======== SOURCE RECORDS ========
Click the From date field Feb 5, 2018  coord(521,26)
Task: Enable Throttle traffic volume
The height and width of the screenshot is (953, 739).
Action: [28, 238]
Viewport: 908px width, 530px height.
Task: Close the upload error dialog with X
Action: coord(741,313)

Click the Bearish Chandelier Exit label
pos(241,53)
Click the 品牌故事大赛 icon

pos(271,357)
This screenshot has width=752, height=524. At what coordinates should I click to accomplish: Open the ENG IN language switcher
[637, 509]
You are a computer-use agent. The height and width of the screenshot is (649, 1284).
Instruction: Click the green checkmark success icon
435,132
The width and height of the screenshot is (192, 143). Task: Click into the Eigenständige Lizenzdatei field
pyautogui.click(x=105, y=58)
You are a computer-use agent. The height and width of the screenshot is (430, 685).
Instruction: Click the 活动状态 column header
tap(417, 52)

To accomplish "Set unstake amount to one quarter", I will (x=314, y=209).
========
Transcribe every one of the records above, reproducing each line without any change.

### ANSWER TO THE EXERCISE
Click the From date field Feb 5, 2018  coord(521,26)
Task: Enable Throttle traffic volume
The height and width of the screenshot is (953, 739).
Action: [28, 238]
Viewport: 908px width, 530px height.
Task: Close the upload error dialog with X
Action: coord(741,313)

Click the Bearish Chandelier Exit label
pos(241,53)
Click the 品牌故事大赛 icon

pos(271,357)
This screenshot has width=752, height=524. At what coordinates should I click to accomplish: Open the ENG IN language switcher
[637, 509]
You are a computer-use agent. The height and width of the screenshot is (649, 1284).
Instruction: Click the green checkmark success icon
435,132
The width and height of the screenshot is (192, 143). Task: Click into the Eigenständige Lizenzdatei field
pyautogui.click(x=105, y=58)
You are a computer-use agent. The height and width of the screenshot is (430, 685).
Instruction: Click the 活动状态 column header
tap(417, 52)

To accomplish "Set unstake amount to one quarter", I will (x=314, y=209).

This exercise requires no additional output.